Vincenza Labriola da Grillo a Forza Italia: "Berlusconi è gentilissimo e amato dal popolo. In M5S non c'era chiarezza"

Per la parlamentare, eletta coi 5 stelle e passata al gruppo misto già nel 2013, il MoVimento “raccatta voti a destra e manca. Fi è un bel partito, liberale”

Vincenza Labriola
Vincenza Labriola
di C. M.

Per un pentastellato deve essere la colpa più grave, perché passare al nemico è già pessimo ma aderire alle fila dello “Psiconano”, come Beppe Grillo chiama ancora Berlusconi, deve essere l’onta suprema. Quella di cui si sarebbe macchiata Vincenza Labriola, parlamentare eletta con il M5s, passata al gruppo misto già dal giugno 2013 e oggi a Forza Italia.

Berlusconi coerente, gli altri no

"Non è stato un colpo di fulmine. Mi sono guardata intorno per capire chi era coerente e chi no. Poi ho scelto. E ho consegnato un dossier con il lavoro fatto a Taranto a Renato Brunetta. Che mi ha portato da Berlusconi". Intervistata dal Corriere della Sera, l’ex grillina racconta così il passaggio a Forza Italia. "Silvio Berlusconi ha governato tanti anni, è amato e stimato dal popolo: qualcosa di buono deve averlo fatto. Comunque io lo avevo già votato prima di entrare nei 5 Stelle. Del resto Di Battista ha confessato di aver votato Pd, no?". Ce n’è d’avanzo perché venga impallinata sui social ma in tanti anni di insulti a 5 stelle deve averci fatto il callo.

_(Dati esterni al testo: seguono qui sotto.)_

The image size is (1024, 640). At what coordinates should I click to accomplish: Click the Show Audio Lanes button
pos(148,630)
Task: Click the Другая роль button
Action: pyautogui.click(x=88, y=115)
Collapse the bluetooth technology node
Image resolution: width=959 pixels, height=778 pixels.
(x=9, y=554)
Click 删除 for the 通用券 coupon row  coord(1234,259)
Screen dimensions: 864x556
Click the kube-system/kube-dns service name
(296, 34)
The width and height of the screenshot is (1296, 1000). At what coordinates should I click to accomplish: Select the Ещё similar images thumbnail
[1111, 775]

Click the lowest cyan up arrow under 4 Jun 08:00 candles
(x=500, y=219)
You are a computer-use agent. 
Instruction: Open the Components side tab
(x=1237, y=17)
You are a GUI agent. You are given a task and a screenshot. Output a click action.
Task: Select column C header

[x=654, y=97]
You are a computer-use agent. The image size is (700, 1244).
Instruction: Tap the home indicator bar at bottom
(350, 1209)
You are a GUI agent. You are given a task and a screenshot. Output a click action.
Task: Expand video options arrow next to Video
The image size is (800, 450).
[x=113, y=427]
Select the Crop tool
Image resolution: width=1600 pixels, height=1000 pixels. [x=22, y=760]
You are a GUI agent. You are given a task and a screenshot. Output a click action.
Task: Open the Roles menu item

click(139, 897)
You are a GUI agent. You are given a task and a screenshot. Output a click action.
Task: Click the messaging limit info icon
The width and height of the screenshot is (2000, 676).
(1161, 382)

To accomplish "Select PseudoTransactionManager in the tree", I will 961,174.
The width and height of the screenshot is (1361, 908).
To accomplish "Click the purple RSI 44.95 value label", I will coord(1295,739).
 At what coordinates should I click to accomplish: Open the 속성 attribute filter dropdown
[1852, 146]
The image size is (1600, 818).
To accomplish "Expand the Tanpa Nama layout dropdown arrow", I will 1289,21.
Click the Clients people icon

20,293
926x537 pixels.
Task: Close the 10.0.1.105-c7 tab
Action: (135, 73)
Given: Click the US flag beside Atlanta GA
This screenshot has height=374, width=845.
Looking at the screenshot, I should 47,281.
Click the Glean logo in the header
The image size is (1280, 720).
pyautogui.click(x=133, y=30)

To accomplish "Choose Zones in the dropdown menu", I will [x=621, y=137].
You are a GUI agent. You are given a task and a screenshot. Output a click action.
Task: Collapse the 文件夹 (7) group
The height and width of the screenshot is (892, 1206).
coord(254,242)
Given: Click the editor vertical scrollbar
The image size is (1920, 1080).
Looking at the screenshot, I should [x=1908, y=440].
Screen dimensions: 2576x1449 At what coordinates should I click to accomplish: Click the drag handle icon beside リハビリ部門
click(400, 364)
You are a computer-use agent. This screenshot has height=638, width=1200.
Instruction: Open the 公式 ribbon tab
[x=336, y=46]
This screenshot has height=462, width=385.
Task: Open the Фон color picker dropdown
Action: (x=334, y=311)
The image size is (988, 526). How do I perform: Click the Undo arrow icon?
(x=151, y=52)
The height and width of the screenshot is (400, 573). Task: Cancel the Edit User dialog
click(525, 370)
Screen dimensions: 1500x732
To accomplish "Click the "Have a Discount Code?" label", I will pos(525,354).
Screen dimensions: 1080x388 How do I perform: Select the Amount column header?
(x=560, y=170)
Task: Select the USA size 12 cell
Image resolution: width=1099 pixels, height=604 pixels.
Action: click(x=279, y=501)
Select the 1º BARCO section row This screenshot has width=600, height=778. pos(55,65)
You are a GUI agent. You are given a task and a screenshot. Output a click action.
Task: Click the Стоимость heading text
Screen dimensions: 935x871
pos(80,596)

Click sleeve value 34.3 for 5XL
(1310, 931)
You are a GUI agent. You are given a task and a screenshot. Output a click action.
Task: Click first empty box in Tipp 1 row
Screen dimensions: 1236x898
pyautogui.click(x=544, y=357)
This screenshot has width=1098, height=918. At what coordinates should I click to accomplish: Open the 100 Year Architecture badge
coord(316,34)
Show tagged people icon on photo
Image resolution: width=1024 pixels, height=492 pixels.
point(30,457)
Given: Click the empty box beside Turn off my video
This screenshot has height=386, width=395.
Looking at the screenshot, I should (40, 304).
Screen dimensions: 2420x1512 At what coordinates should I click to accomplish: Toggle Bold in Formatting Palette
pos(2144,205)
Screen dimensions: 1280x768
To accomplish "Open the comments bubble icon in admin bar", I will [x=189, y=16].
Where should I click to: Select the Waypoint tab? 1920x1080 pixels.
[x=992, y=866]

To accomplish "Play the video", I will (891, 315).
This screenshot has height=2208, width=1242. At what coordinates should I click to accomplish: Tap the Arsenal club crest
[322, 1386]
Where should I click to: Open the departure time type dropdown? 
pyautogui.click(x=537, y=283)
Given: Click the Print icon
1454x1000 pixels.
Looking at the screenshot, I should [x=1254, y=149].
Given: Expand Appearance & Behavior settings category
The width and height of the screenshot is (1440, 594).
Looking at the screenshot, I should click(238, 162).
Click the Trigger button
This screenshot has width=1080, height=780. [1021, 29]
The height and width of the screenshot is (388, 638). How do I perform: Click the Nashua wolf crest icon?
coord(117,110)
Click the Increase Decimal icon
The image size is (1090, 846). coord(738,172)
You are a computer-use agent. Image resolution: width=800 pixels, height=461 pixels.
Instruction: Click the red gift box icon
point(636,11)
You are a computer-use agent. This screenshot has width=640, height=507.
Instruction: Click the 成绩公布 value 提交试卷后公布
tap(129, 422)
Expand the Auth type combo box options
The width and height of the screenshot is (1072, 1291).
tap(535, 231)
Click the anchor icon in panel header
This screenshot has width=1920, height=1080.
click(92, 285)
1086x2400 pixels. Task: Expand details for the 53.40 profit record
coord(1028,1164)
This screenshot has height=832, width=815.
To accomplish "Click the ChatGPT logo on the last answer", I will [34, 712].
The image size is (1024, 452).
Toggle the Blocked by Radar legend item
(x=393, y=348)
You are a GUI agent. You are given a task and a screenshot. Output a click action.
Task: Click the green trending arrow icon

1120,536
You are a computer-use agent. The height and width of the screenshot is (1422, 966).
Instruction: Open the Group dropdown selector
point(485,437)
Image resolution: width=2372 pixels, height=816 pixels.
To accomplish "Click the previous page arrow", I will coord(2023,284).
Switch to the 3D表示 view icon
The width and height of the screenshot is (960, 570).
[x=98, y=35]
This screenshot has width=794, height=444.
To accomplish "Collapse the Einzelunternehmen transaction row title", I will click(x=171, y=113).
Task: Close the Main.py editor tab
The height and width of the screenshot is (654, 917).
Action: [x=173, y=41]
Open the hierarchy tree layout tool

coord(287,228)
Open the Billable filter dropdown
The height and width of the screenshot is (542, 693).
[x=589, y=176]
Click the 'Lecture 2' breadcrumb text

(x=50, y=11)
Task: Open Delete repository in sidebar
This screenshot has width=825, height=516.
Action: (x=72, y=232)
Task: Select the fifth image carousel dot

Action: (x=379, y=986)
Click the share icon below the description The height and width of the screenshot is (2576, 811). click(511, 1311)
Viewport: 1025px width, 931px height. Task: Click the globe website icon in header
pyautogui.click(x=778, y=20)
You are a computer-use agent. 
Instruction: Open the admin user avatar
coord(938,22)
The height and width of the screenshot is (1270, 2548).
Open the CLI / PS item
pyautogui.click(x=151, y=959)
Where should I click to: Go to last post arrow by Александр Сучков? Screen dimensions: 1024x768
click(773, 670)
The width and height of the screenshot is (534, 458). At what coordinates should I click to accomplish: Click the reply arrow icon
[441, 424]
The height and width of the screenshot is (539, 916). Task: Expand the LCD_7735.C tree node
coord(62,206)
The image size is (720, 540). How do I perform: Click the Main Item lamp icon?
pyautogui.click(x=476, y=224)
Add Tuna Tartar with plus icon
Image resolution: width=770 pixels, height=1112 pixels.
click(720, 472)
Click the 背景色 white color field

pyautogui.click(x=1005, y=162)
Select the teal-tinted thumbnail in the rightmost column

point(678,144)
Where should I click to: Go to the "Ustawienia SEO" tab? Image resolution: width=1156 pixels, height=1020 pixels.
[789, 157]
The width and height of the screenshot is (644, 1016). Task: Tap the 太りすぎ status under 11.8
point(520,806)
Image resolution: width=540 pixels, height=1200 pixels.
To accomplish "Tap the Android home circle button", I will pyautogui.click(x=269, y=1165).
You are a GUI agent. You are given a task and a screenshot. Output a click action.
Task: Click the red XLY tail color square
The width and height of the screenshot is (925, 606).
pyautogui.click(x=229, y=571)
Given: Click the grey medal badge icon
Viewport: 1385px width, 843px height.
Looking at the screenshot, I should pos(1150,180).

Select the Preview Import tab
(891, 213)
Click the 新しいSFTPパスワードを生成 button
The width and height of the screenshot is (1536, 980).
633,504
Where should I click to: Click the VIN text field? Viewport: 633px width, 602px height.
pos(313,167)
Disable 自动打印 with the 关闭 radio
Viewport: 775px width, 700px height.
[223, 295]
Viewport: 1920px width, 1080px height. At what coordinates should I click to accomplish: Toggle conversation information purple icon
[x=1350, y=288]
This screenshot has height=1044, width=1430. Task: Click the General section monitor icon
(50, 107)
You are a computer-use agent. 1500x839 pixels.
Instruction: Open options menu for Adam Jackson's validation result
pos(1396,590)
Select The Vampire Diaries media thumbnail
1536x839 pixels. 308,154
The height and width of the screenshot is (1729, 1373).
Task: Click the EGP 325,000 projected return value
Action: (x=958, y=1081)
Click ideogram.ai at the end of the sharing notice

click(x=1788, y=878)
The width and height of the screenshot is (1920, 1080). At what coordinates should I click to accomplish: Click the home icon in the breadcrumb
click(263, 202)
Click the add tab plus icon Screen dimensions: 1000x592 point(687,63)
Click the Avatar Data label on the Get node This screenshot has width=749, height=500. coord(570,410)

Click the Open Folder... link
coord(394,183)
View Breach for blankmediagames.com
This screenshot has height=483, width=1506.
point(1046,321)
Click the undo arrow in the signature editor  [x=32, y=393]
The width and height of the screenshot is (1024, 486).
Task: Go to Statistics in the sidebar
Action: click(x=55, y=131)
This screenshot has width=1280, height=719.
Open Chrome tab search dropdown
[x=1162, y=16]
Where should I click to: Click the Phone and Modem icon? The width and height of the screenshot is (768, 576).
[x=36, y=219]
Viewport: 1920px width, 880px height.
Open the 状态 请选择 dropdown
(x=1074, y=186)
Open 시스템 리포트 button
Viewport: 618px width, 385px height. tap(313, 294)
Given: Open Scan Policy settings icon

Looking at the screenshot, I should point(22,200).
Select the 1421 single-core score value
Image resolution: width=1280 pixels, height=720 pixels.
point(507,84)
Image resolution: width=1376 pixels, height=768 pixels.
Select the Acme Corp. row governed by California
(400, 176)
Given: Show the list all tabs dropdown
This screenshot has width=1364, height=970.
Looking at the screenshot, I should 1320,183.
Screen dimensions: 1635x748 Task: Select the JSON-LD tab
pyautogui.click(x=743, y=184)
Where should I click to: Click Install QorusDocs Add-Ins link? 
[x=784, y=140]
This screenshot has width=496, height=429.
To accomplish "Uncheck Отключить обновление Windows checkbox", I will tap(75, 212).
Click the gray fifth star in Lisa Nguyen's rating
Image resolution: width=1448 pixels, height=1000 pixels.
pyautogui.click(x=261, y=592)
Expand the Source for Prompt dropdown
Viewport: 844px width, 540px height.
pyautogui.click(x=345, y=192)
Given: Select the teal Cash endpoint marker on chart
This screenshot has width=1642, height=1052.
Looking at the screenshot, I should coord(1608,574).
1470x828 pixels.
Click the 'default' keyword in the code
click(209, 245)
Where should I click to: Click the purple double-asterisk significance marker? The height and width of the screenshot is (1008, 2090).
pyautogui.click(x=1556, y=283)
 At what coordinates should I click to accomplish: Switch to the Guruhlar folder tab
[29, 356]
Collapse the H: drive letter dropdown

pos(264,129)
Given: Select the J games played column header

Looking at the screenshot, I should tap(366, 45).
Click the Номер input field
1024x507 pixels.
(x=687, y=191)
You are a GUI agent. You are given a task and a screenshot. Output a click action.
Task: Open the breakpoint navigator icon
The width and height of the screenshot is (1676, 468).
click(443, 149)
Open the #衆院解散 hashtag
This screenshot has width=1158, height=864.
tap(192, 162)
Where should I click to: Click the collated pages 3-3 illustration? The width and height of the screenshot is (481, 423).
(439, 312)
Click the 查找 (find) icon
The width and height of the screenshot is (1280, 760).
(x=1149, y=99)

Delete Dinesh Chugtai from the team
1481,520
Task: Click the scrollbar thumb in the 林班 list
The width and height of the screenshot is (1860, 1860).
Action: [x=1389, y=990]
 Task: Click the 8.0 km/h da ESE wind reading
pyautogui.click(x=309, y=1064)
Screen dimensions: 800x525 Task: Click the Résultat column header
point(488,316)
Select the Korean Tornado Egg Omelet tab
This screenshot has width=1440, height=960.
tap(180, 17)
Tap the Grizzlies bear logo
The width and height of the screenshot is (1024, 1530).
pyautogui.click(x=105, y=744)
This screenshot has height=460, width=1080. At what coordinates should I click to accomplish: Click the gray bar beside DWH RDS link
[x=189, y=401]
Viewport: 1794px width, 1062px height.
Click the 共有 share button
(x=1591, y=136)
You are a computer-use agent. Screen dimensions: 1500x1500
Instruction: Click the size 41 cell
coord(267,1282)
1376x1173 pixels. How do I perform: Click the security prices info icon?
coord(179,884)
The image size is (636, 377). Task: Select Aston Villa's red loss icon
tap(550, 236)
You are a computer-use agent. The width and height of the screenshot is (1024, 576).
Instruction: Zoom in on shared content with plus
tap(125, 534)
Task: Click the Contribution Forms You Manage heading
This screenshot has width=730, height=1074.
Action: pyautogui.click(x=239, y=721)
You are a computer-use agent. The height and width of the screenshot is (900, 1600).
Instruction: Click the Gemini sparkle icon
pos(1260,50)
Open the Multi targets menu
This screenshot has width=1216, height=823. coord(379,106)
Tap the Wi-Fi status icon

M5S raccatta voti a destra e manca

"Uscii perché non c'era chiarezza nei meet up di Taranto. Telefonammo a Grillo. E invece di fermarci, ci disse: aspettate a dare comunicazione dopo il ballottaggio di Gela", racconta Labriola, che spiega di non sentirsi scorretta:" Perché? M5S raccatta voti a destra e manca. È un voto volatile". Pure lei però ha mostrato volubilità negli anni: è stata con i socialisti di Gennaro Migliore in Led, componente del Misto: “Me lo chiesero – spiega -ma non sono una voltagabbana: non li seguii nel Pd”. I colleghi abbandonati la accusarono invece di lasciare per questione di soldi, perché non voleva dare una parte del suo stipendio alla causa pentastellata come gli altri parlamentari grillini. In Forza Italia, invece, è tutta un’altra cosa: “Il Presidente è stato gentilissimo. Sono entusiasti di avermi tra i loro. Forza Italia è un bel partito: è liberale e non espelle nessuno. Il palazzo non mi interessa: non mi faccio abbindolare da oro e parquet”.

“Per la mia Taranto”

Vincenza Labriola aveva dato l’annuncio del cambio di casacca due giorni fa con una nota: "Aderisco al Gruppo di Forza Italia alla Camera dei Deputati per dare ulteriore impulso alle battaglie di civiltà che dall'inizio della legislatura conduco per la mia Taranto. Ho condiviso con il presidente Berlusconi e con il presidente Brunetta un progetto di rilancio per il capoluogo ionico certa che un impegno concreto e corale a favore di una città che da troppo tempo vive in condizioni di grave emergenza, possa facilitare prospettive di reale cambiamento".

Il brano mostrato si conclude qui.